Material
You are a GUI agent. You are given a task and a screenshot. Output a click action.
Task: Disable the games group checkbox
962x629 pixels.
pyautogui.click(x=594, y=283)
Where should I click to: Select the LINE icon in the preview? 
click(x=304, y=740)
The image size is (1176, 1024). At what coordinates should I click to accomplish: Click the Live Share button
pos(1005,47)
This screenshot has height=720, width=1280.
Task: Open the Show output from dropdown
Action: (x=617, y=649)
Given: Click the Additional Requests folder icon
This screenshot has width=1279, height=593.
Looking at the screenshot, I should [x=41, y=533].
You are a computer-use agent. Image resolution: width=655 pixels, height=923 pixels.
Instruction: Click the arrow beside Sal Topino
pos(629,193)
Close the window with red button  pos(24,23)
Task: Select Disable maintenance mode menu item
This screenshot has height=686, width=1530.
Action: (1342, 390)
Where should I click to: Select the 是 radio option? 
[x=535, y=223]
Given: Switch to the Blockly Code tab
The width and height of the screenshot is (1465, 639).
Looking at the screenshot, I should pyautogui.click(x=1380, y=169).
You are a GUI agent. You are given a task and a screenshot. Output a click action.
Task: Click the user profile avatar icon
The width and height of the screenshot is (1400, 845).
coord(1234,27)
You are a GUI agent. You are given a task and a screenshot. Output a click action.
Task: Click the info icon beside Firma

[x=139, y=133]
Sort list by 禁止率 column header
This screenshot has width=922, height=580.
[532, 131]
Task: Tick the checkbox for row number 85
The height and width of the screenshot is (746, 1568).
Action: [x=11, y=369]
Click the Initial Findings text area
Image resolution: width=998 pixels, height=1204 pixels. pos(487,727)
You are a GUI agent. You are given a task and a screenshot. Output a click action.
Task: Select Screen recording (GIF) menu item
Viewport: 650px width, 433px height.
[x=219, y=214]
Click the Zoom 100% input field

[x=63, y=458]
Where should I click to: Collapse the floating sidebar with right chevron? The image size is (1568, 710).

The task
Express every line of the listing above as a JSON list of strings, one string per line, leaving out blank lines.

Solution for this problem
[
  "You are a GUI agent. You are given a task and a screenshot. Output a click action.",
  "Task: Disable the games group checkbox",
  "962x629 pixels.",
  "pyautogui.click(x=594, y=283)",
  "Where should I click to: Select the LINE icon in the preview? ",
  "click(x=304, y=740)",
  "The image size is (1176, 1024). At what coordinates should I click to accomplish: Click the Live Share button",
  "pos(1005,47)",
  "This screenshot has height=720, width=1280.",
  "Task: Open the Show output from dropdown",
  "Action: (x=617, y=649)",
  "Given: Click the Additional Requests folder icon",
  "This screenshot has width=1279, height=593.",
  "Looking at the screenshot, I should [x=41, y=533].",
  "You are a computer-use agent. Image resolution: width=655 pixels, height=923 pixels.",
  "Instruction: Click the arrow beside Sal Topino",
  "pos(629,193)",
  "Close the window with red button  pos(24,23)",
  "Task: Select Disable maintenance mode menu item",
  "This screenshot has height=686, width=1530.",
  "Action: (1342, 390)",
  "Where should I click to: Select the 是 radio option? ",
  "[x=535, y=223]",
  "Given: Switch to the Blockly Code tab",
  "The width and height of the screenshot is (1465, 639).",
  "Looking at the screenshot, I should pyautogui.click(x=1380, y=169).",
  "You are a GUI agent. You are given a task and a screenshot. Output a click action.",
  "Task: Click the user profile avatar icon",
  "The width and height of the screenshot is (1400, 845).",
  "coord(1234,27)",
  "You are a GUI agent. You are given a task and a screenshot. Output a click action.",
  "Task: Click the info icon beside Firma",
  "[x=139, y=133]",
  "Sort list by 禁止率 column header",
  "This screenshot has width=922, height=580.",
  "[532, 131]",
  "Task: Tick the checkbox for row number 85",
  "The height and width of the screenshot is (746, 1568).",
  "Action: [x=11, y=369]",
  "Click the Initial Findings text area",
  "Image resolution: width=998 pixels, height=1204 pixels. pos(487,727)",
  "You are a GUI agent. You are given a task and a screenshot. Output a click action.",
  "Task: Select Screen recording (GIF) menu item",
  "Viewport: 650px width, 433px height.",
  "[x=219, y=214]",
  "Click the Zoom 100% input field",
  "[x=63, y=458]",
  "Where should I click to: Collapse the floating sidebar with right chevron? The image size is (1568, 710)."
]